• WHAT THE TASK ASKS:
Answer these questions from the article on bioscience clusters below.
(a) Which two states are named as well-established industry clusters?
(b) According to the Biotechnology Industry Association, how many jobs did the industry account for in 2010?
(c) What share of all domestic R&D does the U.S. biopharmaceutical sector account for, according to the National Science Foundation?

• PAGE EXCERPT:
────

Bioscience’s Bright Spots

13 Jan, 2014

By Mark Kleszczewski

Collaboration within clusters trumps competition.

Despite high failure rates, difficulties in obtaining early-stage funding and rapidly-changing market dynamics, the U.S. bioscience and biopharma industries not only weathered the recession, but actually added jobs while other knowledge-based industries lost traction.

While well-established industry clusters, such as in Massachusetts and New Jersey, continue to lead the nation in research and development jobs, federal research funding and venture capital investment per capita, smaller biotech clusters are growing at faster rates as governments increasingly court the industry as an economic development engine.

Biotech is Still Big Business

According to the Biotechnology Industry Association (BIO), the industry accounted for more than 1.6 million jobs in 2010, spanning more than 70,000 individual business establishments and supporting an additional 3.4 million jobs throughout the remainder of the economy. The U.S. biopharmaceutical sector is especially robust, accounting for the single largest share of all U.S. business R&D and nearly 20 percent of all domestic R&D, according to the National Science Foundation.

────

• DATA EXTRACT:

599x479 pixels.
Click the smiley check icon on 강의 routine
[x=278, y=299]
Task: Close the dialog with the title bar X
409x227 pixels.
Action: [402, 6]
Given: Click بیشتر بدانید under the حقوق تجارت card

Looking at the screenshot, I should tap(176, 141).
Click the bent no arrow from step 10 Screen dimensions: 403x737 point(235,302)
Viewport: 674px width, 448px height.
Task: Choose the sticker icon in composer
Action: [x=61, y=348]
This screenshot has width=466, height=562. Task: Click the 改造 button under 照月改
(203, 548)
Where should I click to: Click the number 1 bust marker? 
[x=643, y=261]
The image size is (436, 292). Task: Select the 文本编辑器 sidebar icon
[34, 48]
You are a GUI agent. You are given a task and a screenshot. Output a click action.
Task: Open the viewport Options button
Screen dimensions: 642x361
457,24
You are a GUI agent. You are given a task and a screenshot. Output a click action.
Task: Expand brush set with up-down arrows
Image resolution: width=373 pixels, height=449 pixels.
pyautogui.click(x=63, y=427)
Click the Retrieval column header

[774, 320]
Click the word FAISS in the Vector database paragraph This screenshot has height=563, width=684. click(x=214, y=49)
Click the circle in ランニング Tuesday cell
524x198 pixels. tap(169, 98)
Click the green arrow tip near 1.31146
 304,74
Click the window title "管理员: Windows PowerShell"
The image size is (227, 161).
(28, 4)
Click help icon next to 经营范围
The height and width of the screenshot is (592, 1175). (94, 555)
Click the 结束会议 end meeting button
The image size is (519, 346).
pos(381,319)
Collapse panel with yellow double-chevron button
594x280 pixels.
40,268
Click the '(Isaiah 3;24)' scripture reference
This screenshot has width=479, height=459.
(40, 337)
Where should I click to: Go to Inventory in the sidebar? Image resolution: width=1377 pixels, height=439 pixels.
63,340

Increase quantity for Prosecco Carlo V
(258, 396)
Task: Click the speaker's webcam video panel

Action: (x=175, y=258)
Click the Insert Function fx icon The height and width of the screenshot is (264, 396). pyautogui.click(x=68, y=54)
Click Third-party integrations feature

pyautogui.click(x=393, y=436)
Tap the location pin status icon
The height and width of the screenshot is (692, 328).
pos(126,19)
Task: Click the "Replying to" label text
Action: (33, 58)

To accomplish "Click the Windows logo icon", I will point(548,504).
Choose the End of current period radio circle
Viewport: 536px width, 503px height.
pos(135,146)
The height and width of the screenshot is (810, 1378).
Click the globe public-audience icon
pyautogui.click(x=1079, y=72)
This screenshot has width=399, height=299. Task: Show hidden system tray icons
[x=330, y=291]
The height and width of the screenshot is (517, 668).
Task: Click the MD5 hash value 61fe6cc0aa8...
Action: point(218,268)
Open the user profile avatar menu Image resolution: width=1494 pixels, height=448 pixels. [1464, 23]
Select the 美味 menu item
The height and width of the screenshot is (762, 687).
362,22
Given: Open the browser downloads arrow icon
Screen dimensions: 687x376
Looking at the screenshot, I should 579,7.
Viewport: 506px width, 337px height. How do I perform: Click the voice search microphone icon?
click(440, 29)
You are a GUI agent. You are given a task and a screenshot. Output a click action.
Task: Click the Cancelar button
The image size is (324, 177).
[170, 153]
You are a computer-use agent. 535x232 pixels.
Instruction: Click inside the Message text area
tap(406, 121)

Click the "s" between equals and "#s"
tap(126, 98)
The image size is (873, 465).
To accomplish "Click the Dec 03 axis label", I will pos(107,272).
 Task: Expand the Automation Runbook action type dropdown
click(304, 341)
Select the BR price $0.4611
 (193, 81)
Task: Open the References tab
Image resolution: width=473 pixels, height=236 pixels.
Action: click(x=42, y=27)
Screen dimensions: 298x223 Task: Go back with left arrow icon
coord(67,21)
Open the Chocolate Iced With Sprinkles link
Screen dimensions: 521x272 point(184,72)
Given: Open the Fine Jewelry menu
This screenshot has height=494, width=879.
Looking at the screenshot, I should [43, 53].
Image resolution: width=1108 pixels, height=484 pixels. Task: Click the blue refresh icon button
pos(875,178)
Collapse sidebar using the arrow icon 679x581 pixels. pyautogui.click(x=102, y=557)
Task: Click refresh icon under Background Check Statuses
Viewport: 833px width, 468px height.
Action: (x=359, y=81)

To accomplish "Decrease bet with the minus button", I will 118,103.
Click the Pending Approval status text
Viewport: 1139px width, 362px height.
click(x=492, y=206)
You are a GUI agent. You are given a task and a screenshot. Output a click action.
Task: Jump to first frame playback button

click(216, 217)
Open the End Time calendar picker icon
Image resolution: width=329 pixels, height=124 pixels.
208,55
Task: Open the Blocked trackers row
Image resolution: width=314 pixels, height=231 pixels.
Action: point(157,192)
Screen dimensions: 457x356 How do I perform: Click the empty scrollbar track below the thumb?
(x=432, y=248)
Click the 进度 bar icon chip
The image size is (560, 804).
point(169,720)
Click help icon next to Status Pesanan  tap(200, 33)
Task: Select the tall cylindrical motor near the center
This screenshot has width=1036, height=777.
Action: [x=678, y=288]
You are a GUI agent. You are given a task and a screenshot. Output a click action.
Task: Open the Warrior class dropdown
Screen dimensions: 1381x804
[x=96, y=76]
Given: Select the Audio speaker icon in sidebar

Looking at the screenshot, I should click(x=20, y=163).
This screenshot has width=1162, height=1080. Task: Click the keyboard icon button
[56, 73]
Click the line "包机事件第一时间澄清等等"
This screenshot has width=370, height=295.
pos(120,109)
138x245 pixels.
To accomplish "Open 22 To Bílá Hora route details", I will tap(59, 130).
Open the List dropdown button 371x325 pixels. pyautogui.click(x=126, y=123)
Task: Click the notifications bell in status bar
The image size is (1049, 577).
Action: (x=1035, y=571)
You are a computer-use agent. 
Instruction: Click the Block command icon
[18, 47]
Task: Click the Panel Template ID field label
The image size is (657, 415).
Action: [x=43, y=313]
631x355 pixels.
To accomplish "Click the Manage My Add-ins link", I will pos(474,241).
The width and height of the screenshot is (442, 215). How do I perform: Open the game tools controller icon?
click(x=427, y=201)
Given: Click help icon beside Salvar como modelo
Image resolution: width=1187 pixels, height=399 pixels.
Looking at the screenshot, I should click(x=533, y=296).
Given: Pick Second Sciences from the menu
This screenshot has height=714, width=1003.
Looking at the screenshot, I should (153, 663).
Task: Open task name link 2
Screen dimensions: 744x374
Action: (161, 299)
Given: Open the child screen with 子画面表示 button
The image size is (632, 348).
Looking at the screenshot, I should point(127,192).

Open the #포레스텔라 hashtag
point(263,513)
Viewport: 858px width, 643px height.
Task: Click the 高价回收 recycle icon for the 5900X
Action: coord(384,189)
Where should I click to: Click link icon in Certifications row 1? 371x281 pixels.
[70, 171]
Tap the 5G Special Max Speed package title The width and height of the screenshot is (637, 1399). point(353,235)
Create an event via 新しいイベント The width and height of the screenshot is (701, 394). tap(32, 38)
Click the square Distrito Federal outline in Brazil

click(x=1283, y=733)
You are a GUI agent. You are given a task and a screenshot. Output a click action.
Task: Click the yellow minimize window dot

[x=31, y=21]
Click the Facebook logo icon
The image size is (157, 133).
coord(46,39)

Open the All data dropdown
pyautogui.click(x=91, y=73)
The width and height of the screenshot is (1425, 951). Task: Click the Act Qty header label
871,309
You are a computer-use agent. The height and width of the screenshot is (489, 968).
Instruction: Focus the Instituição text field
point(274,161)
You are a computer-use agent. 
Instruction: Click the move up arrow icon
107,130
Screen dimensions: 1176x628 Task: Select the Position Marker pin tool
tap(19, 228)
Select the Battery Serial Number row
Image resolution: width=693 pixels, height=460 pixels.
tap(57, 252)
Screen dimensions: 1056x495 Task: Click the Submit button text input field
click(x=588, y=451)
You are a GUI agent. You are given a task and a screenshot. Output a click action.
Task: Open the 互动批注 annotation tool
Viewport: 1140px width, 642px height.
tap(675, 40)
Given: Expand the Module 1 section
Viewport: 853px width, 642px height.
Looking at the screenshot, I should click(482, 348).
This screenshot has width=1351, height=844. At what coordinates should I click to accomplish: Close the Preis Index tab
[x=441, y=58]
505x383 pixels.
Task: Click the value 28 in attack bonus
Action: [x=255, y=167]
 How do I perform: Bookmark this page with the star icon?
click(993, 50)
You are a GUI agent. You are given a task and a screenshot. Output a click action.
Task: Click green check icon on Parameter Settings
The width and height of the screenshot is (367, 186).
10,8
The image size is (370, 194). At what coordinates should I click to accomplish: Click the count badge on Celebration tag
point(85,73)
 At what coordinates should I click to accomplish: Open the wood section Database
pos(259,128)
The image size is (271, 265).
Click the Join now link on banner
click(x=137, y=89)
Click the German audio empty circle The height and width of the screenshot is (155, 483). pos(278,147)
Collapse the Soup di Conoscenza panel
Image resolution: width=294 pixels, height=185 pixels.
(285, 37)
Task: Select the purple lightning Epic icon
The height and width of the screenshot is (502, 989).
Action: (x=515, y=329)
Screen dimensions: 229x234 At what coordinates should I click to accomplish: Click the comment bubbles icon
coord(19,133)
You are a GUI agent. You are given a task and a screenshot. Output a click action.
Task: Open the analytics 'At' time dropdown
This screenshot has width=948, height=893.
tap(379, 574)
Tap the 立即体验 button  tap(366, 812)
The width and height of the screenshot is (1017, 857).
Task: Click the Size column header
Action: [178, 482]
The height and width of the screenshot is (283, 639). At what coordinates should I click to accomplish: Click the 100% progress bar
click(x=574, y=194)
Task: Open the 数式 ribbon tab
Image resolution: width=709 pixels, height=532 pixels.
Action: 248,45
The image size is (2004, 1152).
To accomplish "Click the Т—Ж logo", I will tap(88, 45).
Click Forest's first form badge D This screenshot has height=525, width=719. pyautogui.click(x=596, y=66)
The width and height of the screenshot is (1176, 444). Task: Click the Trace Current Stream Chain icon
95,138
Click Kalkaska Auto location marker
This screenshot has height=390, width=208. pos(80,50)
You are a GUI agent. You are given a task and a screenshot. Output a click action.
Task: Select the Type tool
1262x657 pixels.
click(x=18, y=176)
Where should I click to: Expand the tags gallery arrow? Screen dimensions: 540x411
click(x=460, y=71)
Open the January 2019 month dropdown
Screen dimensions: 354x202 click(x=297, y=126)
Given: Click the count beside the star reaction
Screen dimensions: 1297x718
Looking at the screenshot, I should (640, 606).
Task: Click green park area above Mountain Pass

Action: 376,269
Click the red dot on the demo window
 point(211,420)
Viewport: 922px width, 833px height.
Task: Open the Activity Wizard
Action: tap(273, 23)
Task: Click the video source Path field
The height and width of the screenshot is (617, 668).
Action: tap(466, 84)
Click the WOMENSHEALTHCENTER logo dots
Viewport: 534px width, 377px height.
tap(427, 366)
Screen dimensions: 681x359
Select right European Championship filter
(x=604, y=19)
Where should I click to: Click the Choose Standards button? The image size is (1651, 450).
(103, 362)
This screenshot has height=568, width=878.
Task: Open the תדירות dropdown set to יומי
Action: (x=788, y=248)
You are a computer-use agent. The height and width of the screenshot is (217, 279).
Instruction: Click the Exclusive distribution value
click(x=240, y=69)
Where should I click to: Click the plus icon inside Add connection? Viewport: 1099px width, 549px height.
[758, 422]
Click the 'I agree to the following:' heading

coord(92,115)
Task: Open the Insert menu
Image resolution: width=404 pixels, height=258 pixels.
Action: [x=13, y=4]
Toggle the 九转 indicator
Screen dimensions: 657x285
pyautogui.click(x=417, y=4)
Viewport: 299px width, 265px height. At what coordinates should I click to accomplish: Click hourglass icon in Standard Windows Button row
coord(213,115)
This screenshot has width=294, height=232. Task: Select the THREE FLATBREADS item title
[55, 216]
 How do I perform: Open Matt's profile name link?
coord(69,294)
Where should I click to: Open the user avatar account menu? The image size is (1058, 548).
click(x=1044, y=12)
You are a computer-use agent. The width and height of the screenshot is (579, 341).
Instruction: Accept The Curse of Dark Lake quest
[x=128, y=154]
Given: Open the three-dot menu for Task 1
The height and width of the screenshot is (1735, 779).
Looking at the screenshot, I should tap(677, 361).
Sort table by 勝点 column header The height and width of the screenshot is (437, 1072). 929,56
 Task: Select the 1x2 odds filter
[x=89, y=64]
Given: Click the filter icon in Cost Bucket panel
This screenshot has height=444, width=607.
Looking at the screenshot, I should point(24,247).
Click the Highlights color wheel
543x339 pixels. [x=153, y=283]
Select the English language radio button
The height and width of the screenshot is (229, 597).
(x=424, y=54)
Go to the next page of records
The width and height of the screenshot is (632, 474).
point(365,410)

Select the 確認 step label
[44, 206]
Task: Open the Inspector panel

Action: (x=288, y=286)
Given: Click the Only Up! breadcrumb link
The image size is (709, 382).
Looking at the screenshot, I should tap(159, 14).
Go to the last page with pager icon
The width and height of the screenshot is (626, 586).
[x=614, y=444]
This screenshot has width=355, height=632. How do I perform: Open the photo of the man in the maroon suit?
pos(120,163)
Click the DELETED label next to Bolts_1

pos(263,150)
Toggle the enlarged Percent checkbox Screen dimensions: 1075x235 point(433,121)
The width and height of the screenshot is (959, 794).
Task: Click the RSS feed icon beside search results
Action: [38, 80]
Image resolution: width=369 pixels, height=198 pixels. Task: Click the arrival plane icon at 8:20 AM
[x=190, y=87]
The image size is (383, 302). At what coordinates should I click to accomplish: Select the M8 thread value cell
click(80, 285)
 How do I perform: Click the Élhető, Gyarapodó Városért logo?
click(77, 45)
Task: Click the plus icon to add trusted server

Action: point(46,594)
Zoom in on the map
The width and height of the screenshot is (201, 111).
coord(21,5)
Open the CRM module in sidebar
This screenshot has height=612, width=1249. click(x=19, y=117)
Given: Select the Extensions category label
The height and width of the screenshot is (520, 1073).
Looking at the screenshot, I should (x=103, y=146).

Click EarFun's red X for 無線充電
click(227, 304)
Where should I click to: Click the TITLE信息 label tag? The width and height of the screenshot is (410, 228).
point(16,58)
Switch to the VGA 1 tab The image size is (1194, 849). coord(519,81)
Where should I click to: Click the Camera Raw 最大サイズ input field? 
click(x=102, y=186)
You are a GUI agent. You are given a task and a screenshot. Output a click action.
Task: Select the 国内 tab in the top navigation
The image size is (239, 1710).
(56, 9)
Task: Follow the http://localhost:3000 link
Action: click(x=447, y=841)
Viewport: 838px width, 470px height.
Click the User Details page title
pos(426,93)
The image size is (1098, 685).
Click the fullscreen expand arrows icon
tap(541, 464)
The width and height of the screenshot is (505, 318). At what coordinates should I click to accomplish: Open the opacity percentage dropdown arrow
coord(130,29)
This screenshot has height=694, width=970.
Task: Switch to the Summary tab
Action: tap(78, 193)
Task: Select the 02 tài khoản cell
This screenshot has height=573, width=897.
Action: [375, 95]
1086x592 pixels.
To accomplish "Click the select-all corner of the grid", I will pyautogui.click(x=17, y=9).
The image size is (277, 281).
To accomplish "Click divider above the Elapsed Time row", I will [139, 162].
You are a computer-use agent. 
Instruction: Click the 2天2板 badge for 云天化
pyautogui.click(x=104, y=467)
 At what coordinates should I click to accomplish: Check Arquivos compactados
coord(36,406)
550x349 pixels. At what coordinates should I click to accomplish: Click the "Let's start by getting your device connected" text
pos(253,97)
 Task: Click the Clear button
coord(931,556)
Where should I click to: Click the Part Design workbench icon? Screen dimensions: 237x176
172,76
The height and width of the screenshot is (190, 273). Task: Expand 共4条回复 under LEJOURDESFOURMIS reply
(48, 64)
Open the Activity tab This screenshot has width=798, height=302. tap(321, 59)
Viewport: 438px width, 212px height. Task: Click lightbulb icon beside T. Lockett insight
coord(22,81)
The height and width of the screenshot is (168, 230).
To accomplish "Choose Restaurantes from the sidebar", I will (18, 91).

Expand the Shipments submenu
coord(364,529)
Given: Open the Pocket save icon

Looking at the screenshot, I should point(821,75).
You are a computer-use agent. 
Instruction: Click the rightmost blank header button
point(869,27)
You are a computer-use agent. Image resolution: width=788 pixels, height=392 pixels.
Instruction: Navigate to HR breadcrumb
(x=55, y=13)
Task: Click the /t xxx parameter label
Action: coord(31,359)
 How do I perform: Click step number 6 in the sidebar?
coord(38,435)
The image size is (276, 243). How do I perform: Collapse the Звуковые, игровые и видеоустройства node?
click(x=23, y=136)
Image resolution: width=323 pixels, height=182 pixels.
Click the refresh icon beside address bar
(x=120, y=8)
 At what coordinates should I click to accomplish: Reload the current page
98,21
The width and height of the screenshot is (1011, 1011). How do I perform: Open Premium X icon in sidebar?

────

• FINAL ANSWER:
(a) Massachusetts and New Jersey.
(b) More than 1.6 million jobs.
(c) Nearly 20 percent.